(Material)
================================
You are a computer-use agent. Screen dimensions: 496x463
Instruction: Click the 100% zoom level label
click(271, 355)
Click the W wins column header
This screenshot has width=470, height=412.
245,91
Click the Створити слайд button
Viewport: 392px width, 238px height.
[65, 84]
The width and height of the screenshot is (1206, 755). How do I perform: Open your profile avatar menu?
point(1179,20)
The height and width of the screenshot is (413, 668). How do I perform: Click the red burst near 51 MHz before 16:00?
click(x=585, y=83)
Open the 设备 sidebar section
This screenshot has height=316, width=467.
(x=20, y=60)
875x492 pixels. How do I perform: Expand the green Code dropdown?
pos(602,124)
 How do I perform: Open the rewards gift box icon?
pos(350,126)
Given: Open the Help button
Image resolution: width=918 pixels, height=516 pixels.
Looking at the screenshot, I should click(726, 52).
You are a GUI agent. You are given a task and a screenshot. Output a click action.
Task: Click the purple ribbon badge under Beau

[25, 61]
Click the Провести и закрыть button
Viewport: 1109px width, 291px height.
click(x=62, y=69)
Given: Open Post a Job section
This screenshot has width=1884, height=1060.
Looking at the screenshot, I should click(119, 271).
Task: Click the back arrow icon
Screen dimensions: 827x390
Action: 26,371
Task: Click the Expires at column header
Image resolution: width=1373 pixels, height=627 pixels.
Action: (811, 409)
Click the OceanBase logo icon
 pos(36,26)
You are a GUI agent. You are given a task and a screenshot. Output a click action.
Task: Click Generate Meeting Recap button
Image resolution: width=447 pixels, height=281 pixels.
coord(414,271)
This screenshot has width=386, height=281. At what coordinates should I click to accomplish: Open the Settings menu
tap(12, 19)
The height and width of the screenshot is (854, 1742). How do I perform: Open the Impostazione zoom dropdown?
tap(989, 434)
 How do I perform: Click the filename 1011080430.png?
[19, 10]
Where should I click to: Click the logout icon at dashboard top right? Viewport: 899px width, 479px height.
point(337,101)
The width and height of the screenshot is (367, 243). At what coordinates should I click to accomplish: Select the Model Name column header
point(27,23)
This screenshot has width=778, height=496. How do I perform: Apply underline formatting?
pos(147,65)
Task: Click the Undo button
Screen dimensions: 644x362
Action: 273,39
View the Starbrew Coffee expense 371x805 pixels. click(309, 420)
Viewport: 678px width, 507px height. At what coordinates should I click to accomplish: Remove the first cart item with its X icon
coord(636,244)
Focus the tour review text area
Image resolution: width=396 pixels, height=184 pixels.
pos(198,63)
================================
(Exercise description)
Reproduce the rows word for word, from the first line through the line containing "(x=20, y=60)", including both ends.

(Correct output)
You are a computer-use agent. Screen dimensions: 496x463
Instruction: Click the 100% zoom level label
click(271, 355)
Click the W wins column header
This screenshot has width=470, height=412.
245,91
Click the Створити слайд button
Viewport: 392px width, 238px height.
[65, 84]
The width and height of the screenshot is (1206, 755). How do I perform: Open your profile avatar menu?
point(1179,20)
The height and width of the screenshot is (413, 668). How do I perform: Click the red burst near 51 MHz before 16:00?
click(x=585, y=83)
Open the 设备 sidebar section
This screenshot has height=316, width=467.
(x=20, y=60)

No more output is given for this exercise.